A good place to start is with the theory of elliptic curves, which have long been objects of geometric and arithmetic interest. One definition of an elliptic curve (over $\mathbb C$) is a quotient of $\mathbb C$ by a lattice $\Lambda = \mathbb Z\tau_1\oplus\mathbb Z\tau_2$, where $\tau_1,\tau_2\in\mathbb C$ are linearly independent over $\mathbb R$ ($\mathbb C$ and $\Lambda$ are viewed as additive groups): i.e. 
$$E\cong \mathbb C/\Lambda.$$
In this viewpoint, one can study elliptic curves by studying lattices $\Lambda\subset\mathbb C$. Modular forms will correspond to certain functions of lattices, and by extension, to certain functions of elliptic curves.

Why the upper half plane?

For simplicity, since $\mathbb Z\tau_1 = \mathbb Z(-\tau_1)$, there's no harm in assuming that $\frac{\tau_1}{\tau_2}\in \mathbb H$. 

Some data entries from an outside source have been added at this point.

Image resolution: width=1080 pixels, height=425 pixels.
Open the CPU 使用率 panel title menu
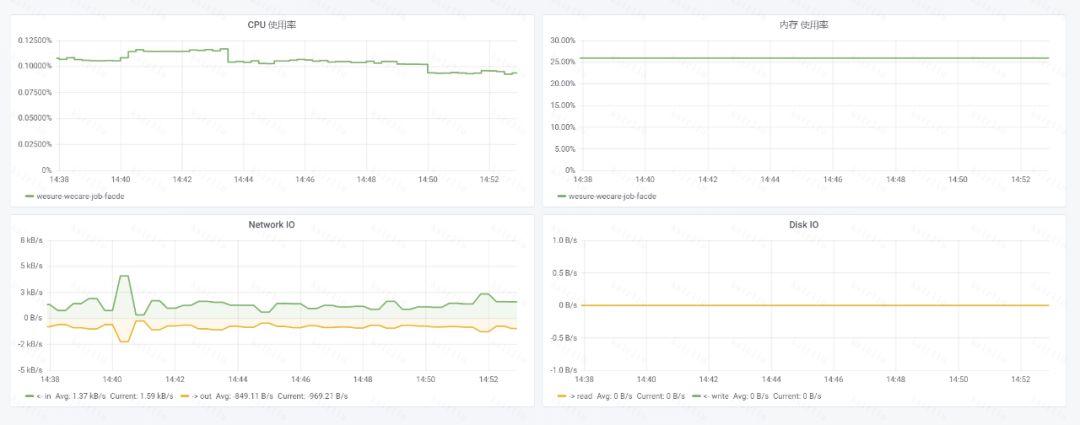point(271,25)
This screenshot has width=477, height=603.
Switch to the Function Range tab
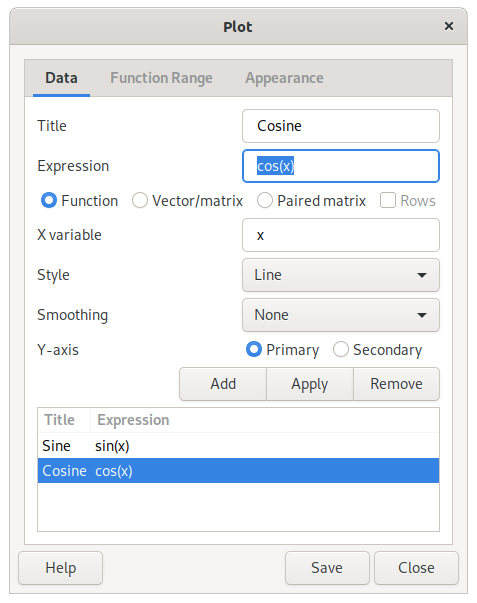(161, 78)
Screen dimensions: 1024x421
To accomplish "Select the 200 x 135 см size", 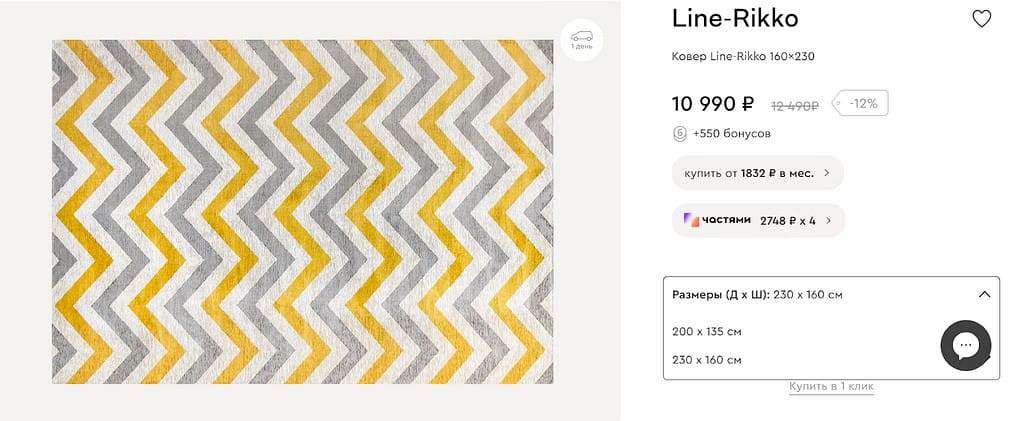I will pos(707,331).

What about $\mathrm{SL}_2(\mathbb Z)$?

When do $(\tau_1,\tau_2)$ and $(\tau_1',\tau_2')$ define the same lattice? Exactly when 
$$(\tau_1',\tau_2')=(a\tau_1+b\tau_2,c\tau_1+d\tau_2)$$where $\begin{pmatrix}a&b\\c&d\end{pmatrix}\in\mathrm{SL}_2(\mathbb Z)$. Hence, if we want to consider functions on lattices, they had better be invariant under $\mathrm{SL}_2(\mathbb Z)$.

Functions on lattices:

Suppose we have a function  $$F:\{\text{Lattices}\}\to\mathbb C.$$ First observe that multiplying a lattice by a non-zero scalar (i.e. $\lambda\Lambda$ for $\lambda\in\mathbb C^\times$) amounts to rotating and rescaling the lattice. So our function shouldn't do anything crazy to rescaled lattices.
In fact, since we really care about elliptic curves, and $\mathbb C/\Lambda\cong\mathbb C/\lambda\Lambda$ under the isomorphism $z\mapsto \lambda z$, $F$ should be completely invariant under such rescalings - i.e. we should insist that 
$$F(\lambda \Lambda) = F(\Lambda).$$
However, if we define $F$ like this, we are forced to insist that $F$ has no poles. This is needlessly restrictive. So what we do instead is require that
$$F(\lambda\Lambda) = \lambda^{-k}F(\Lambda)$$
for some integer $k$; the quotient $F/G$ of two weight $k$ functions gives a fully invariant function, this time with poles allowed.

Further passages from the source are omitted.